- _TASK DIRECTIONS_
Return every line of the records below verbatim, with no pictures in the copy.

- _Collection entries_
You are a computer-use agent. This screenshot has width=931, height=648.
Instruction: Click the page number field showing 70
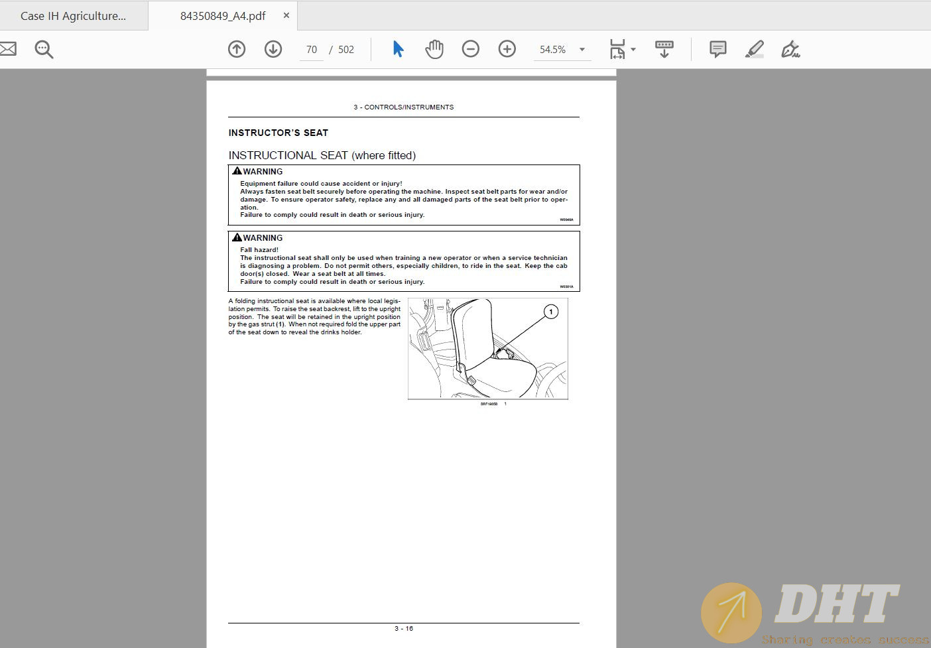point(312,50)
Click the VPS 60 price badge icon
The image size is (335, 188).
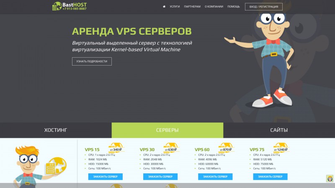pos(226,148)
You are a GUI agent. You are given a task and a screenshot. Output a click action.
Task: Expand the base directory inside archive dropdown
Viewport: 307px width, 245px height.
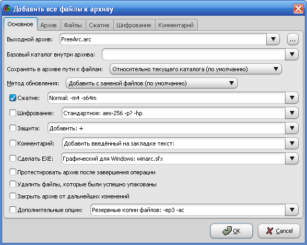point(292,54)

- _WRITTEN RESPONSE_
You are a computer-use agent. This screenshot has width=931, height=648.
Instruction: Click the page number field showing 70
point(312,50)
Click the VPS 60 price badge icon
The image size is (335, 188).
pos(226,148)
You are a GUI agent. You are given a task and a screenshot. Output a click action.
Task: Expand the base directory inside archive dropdown
Viewport: 307px width, 245px height.
point(292,54)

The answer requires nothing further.